Stored items from a collection:
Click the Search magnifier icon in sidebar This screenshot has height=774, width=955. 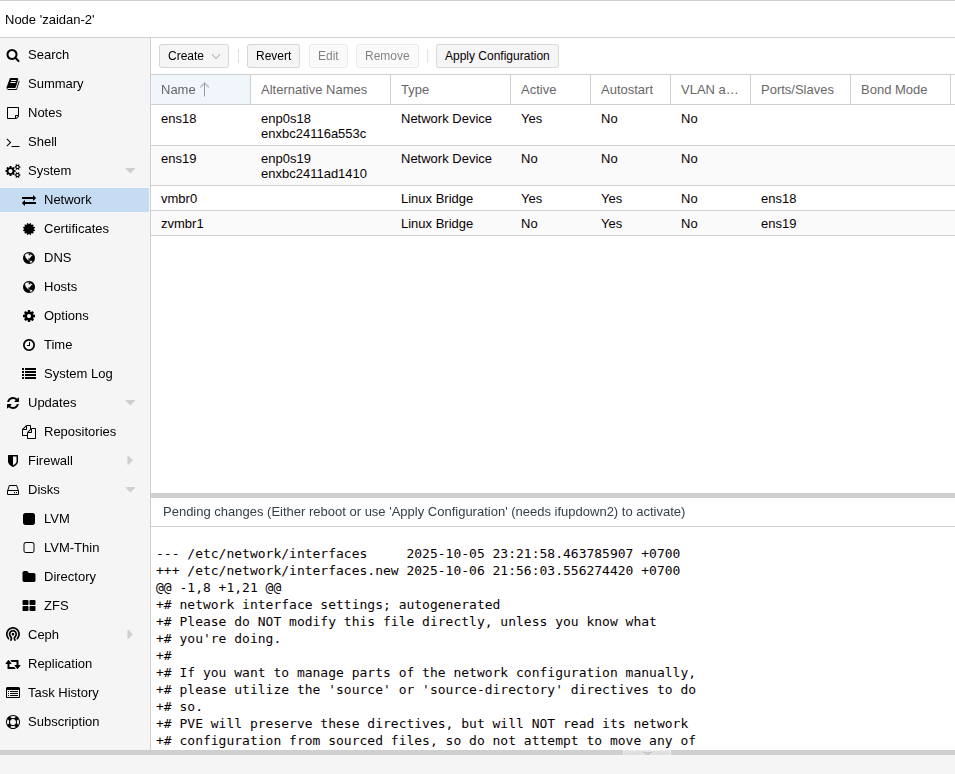(x=13, y=55)
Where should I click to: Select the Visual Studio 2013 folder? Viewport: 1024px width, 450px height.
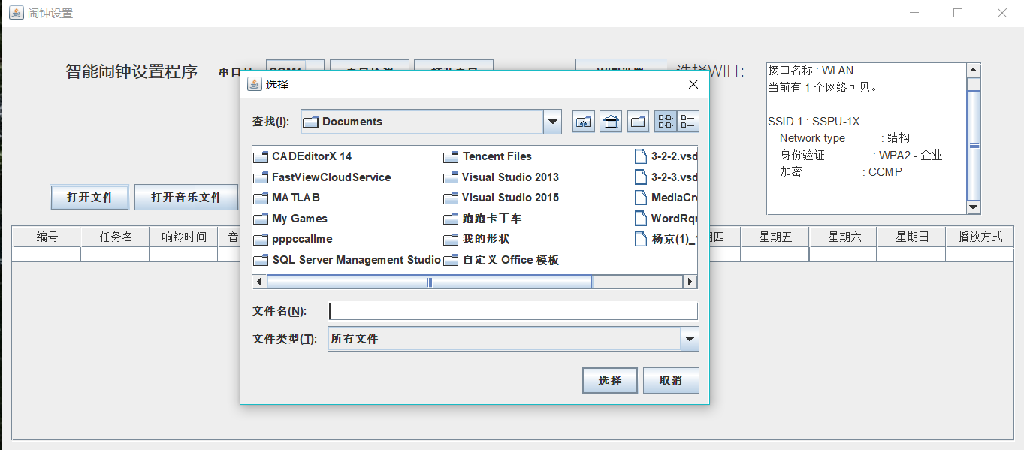(501, 177)
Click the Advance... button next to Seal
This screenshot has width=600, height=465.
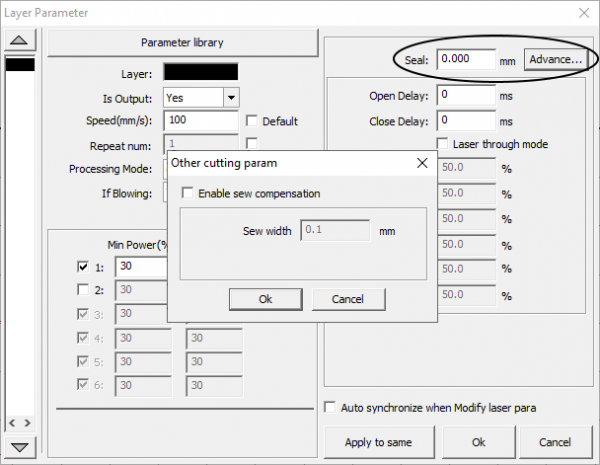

- **What to produce**
Starting with the line that contains "Click the Advance... button next to Seal", print every line through the end of the data exactly as written; omit all pictures and add nothing else.

- **Output for this exercise**
Click the Advance... button next to Seal
This screenshot has width=600, height=465.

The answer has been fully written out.